Do wage concessions REALLY save an airline?

Derg

Cap, Roci
Staff member
An excerpt from Holly Hegemans Plane Business Banter

US Airways

US Airways reported earnings last week, and for the quarter, the airline
lost $90 million, or $1.69 a share. Last year for the same quarter, the
airline reported a loss of $335 million, or $4.92 a share.

As our resident US Airways observer said to me in a note:

"Did you do any dissecting of UAIR's Q3 financials? Here's something
interesting I derived from the numbers while listening to Mr. Siegel on the
conference call as he attempted to warm-up those listening to the notion
that further cost cuts will be necessary.

UAIR pilots saw their salary cut 35%, more or less. The pilot's pension was
cut 100%. Other employees did not suffer wage and benefit cuts quite so
drastic, but all employees contributed to Siegel's cost-cutting plan...
because as we all know... it is those high 'labor' costs that are the root
of all UAIR's competitive problems, right?

Well, just play along and accept Dave's hypothesis that if you cut labor
costs and cut capacity, you will turn the company's finances around.

Buzzzzzt. Wrong.

Not only has this misguided plan failed to produce a profit for the
company, the ratio of personnel costs to total costs has not fallen, but in
fact increased!

Go back to the US Airways 10Q filed with the SEC on Nov. 9, 2001 for the
quarter ending Sept. 30, 2001, which was the last period before the Sept.
11 attacks negatively impacted the industry's results.

Labor costs for the quarter were $965 million and total operating expenses
were $2.739 million making the ratio of employee costs as a percentage of
total expenses 35.2%.

Fast forward 35% of the pilot's salaries and 100% of their pension since
then to the 8K filed with the SEC on Oct. 21, 2003. Personnel costs for the
quarter are now $656 million of the total operating expense of $1.8
million. This makes the current ratio of personnel costs to total operating
expenses now 36.3%!

Instead of Dave's employee slash and burn tactics reducing employment costs
on a relative basis, he has actually managed to increase them, hence making
personnel costs an even larger burden on the operation than he had before
he started implementing his grand vision!
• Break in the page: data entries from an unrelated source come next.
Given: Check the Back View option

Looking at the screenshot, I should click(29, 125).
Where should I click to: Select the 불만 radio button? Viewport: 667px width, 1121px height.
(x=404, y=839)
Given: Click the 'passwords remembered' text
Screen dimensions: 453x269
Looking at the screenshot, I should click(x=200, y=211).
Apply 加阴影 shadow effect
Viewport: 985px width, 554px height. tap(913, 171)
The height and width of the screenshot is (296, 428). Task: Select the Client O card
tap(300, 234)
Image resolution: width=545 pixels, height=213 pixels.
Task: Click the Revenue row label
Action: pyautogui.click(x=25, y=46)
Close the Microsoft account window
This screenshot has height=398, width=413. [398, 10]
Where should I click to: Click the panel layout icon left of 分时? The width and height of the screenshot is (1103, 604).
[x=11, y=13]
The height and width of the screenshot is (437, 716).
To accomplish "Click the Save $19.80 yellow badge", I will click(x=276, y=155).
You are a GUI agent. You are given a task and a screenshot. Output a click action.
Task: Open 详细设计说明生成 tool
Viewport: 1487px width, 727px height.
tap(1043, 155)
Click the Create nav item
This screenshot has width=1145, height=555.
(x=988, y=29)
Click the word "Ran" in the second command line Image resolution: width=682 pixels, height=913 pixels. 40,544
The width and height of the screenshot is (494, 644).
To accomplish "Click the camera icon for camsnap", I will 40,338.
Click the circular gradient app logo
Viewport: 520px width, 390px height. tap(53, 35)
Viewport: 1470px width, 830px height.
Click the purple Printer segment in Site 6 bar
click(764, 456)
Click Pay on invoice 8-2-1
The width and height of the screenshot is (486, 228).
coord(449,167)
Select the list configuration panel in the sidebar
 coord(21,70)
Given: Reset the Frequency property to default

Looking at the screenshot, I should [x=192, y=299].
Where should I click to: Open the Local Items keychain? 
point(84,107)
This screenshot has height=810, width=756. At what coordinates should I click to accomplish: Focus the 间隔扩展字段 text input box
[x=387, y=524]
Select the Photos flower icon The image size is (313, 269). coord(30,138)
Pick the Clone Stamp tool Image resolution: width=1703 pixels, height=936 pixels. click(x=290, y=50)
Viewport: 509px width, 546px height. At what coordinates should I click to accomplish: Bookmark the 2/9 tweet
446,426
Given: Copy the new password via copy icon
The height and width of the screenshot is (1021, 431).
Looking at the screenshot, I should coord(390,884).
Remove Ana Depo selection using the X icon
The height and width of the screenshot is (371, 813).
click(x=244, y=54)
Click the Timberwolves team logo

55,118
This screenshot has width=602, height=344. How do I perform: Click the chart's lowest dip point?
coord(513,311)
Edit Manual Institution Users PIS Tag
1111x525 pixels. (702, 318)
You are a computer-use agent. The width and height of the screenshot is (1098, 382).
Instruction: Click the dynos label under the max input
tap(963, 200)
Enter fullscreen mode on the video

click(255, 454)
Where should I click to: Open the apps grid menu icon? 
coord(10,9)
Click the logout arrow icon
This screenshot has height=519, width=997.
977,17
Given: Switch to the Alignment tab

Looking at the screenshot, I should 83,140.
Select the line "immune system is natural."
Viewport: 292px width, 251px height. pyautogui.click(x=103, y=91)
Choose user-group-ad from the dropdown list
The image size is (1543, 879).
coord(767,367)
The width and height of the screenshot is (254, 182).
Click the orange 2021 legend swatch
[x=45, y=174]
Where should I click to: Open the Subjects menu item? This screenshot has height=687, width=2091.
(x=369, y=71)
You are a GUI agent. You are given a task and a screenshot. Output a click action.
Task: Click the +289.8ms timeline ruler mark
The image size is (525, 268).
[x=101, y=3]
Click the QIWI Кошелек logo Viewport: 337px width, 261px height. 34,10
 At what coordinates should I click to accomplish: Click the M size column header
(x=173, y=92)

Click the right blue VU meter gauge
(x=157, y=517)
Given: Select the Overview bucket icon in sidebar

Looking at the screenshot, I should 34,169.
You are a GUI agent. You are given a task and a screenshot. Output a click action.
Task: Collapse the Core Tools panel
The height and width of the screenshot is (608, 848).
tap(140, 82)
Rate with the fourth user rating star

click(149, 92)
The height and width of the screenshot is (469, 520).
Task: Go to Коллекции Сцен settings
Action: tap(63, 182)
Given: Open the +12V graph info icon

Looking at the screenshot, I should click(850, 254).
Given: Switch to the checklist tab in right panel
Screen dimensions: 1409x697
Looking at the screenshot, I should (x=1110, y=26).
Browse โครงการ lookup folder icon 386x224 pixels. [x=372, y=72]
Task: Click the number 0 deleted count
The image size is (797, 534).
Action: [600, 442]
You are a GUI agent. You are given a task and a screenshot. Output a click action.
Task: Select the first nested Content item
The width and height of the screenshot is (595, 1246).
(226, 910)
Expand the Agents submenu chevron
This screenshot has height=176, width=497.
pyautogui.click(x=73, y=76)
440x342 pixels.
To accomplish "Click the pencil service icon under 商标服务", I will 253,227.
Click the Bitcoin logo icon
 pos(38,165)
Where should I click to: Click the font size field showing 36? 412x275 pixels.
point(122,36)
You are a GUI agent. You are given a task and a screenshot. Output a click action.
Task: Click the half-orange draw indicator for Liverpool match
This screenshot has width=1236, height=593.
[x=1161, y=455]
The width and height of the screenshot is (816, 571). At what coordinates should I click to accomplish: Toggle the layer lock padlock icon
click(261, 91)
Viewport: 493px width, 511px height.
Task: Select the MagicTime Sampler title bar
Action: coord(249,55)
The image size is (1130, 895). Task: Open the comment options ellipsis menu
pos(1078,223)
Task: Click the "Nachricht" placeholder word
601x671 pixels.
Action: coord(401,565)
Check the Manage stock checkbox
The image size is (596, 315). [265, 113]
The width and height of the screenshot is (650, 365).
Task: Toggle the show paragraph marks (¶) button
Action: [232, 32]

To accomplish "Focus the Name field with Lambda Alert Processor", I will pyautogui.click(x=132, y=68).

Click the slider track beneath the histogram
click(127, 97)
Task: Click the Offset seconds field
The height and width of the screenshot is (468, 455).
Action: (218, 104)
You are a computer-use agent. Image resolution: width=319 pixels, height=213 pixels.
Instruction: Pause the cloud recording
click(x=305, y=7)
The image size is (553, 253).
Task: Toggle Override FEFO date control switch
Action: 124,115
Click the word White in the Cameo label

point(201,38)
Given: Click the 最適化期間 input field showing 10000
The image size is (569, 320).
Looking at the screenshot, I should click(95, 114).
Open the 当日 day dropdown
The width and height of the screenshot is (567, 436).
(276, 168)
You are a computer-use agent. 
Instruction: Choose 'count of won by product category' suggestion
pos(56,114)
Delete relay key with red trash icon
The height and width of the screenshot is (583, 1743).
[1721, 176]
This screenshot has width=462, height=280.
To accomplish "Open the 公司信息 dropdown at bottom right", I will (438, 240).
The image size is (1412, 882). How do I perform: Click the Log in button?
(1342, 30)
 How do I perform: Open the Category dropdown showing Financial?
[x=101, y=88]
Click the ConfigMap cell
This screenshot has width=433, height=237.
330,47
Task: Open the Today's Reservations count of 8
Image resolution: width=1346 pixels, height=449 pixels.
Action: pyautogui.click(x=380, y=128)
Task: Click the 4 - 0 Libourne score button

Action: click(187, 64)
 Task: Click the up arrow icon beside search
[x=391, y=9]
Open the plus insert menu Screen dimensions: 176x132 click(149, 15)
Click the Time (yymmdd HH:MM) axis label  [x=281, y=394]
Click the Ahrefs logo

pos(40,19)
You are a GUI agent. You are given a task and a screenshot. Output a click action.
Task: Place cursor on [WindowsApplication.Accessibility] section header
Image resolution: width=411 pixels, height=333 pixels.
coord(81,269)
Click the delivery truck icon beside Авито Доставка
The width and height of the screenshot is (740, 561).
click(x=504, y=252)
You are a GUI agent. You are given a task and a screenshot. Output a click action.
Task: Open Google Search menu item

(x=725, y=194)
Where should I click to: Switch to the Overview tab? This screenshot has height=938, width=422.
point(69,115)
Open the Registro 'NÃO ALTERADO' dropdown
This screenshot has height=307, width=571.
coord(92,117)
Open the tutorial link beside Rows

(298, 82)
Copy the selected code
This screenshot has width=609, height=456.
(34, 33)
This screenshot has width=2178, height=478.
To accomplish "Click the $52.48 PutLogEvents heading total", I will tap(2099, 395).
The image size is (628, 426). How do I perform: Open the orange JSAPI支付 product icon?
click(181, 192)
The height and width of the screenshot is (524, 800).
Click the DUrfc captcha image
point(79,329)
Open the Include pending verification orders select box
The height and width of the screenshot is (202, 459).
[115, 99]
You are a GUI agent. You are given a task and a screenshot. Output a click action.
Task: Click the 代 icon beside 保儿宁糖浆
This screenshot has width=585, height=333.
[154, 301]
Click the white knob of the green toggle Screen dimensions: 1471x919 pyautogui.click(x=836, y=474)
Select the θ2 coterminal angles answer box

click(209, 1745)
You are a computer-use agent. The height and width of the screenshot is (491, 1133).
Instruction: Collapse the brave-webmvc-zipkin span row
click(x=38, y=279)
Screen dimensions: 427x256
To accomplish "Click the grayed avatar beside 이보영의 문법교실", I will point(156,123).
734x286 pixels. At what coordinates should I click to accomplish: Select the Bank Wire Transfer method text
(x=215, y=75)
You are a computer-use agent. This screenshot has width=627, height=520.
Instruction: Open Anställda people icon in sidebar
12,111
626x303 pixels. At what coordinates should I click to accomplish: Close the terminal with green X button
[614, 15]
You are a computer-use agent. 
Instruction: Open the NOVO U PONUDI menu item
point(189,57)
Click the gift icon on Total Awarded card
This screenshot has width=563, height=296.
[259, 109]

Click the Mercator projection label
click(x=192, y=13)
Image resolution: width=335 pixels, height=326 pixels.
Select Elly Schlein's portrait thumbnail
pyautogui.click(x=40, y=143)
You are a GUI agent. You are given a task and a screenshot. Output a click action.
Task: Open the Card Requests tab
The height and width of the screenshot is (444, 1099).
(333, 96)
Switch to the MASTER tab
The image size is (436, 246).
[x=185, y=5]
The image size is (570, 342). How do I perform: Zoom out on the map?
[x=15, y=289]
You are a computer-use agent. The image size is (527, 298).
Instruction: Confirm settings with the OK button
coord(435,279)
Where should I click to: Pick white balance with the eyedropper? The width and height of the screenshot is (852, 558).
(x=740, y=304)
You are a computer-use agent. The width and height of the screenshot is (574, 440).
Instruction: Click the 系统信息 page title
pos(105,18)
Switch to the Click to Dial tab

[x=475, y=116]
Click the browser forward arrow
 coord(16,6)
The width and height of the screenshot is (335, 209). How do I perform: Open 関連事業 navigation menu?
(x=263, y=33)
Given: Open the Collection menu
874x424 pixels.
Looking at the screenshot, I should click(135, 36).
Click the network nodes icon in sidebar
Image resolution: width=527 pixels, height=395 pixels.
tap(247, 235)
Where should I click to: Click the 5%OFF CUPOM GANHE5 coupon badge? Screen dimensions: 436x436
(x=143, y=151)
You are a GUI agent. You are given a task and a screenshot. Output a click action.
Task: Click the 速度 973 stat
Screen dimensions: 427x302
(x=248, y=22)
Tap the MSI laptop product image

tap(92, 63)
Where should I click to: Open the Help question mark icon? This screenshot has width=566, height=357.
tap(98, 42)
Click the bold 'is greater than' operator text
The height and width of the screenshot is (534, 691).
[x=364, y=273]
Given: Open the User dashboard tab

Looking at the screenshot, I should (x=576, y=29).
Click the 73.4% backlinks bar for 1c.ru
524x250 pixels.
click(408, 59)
Now here's my question. If a non-Harvard educated poke like me can figure
this out, how come all those fancy suits sitting in on the call didn't ask
Dave why his plan has actually made personnel costs a larger percentage of
the company's burden than before he slashed pilot wages 35% and pensions by
100%?

I did enjoy the question about Dave's insatiable appetite for RJs [This
question was asked by UBS analyst Sam Buttrick. Clearly a highlight of the
call.] and the question asking if there is any vision or if the company
plans to just continue shrinking. But beyond this, there wasn't much done
on that call to hold Siegel responsible for much of anything. I mean, for
goodness sakes, he took the thing into Ch. 11 and supposedly restructured
it to turn it around. Seems to me that all of his 'restructuring' has led
him right back to where he started. Sure, the losses are smaller, but
heck... so is the company!

So what were the headlines the next day? Dave will be back asking the
employees for more pay concessions. Insanity truly is defined as doing the
same thing over and over, expecting a different result.

I just don't get it... but one thing's for sure... neither does Dave."

I'd say with the news out Tuesday in regard to Southwest's arrival in
Philly, the last two weeks have not been particularly kind to Mr. Siegel.